Ditto... they give me a headache when looking at anything close (e.g. computer) so I don't wear them other than for driving, going to the movies, etc.


----------



## AainaalyaA

you bend paperclips? and I thought I was odd  
albeit you'd look sexy in just about anything _[tab]_




			
				[tab] said:
			
		

> My glasses are held together with old paperclips that I bent into shape... sexy!!!


----------



## emily

I have glasses, I only have to use them when I'm using the computer or when i'm reading.


----------



## kb1ghc

I don't wear them, but I probably I need them.


----------



## Grimulus

I have computer/reading glasses.  recently got them.  i have estigmitism(sp?)


----------



## tommy8748

I'm supposed to wear glasses for my left eye, but i'll just pass


----------



## angie2010

*happy sigh*

I have to admit...i find guys with glasses kind of arousing... i don't know, there's something about them... it's undefinable, i guess i've always thought of glasses as window frames... to the eyes... which are windows of the soul so they say.

good thing i have a boyfriend with glasses...


----------



## agent-k

I'm 43 and have never worn glasses until a year ago when I got my first Pc.
Now I have two pairs, one for driving and one for using the computer.


----------



## pipit

I'm wearing glasses. But, I'm thinking of wearing contact lens. 
but still have a doubt, coz it looks so risky to put an object to your bare eyes.
so, i'de like to hear your say how's feel wearing lens?
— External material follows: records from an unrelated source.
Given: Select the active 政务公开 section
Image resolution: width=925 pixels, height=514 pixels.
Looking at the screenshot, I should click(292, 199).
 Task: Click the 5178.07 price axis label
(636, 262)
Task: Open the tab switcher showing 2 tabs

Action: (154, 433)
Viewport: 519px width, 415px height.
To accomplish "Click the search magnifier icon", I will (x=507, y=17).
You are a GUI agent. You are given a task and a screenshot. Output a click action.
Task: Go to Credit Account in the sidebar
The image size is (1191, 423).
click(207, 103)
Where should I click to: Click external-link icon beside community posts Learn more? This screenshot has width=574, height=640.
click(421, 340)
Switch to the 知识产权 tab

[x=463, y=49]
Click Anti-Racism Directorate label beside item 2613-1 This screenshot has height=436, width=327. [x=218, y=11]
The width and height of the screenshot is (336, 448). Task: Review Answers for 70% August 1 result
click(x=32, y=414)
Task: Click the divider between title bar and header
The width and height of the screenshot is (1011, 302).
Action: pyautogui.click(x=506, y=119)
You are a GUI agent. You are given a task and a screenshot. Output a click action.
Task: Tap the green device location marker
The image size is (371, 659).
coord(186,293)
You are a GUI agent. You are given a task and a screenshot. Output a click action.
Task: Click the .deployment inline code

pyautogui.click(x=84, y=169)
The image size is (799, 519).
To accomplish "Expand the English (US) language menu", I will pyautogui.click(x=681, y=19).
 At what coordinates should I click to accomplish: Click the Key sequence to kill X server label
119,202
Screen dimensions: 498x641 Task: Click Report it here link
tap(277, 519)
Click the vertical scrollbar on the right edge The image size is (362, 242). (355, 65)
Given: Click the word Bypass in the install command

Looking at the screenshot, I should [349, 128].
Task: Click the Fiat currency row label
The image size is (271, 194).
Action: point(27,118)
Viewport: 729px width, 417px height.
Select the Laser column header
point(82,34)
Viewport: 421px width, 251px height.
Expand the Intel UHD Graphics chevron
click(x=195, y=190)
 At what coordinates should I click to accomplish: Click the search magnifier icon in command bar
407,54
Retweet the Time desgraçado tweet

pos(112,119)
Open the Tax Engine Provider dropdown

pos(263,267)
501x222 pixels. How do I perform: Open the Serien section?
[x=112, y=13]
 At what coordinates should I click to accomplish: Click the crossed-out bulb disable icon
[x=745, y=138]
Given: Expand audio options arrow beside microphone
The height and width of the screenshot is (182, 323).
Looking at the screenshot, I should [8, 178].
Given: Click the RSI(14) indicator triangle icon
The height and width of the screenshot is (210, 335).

Is it save? which is more comfortable?


----------



## Praetor

Bah you should be fine, contacts nowadays arent the same as they were back-in-the-day .... course im not a fan of contacts, glasses give me a more sophisticated ...  sooophhhisttticated ... look


----------



## Lorand

I have a sophisticated look even without glasses


----------



## Praetor

Well well arent you special


----------



## Lorand

Yeah, and very modest too...


----------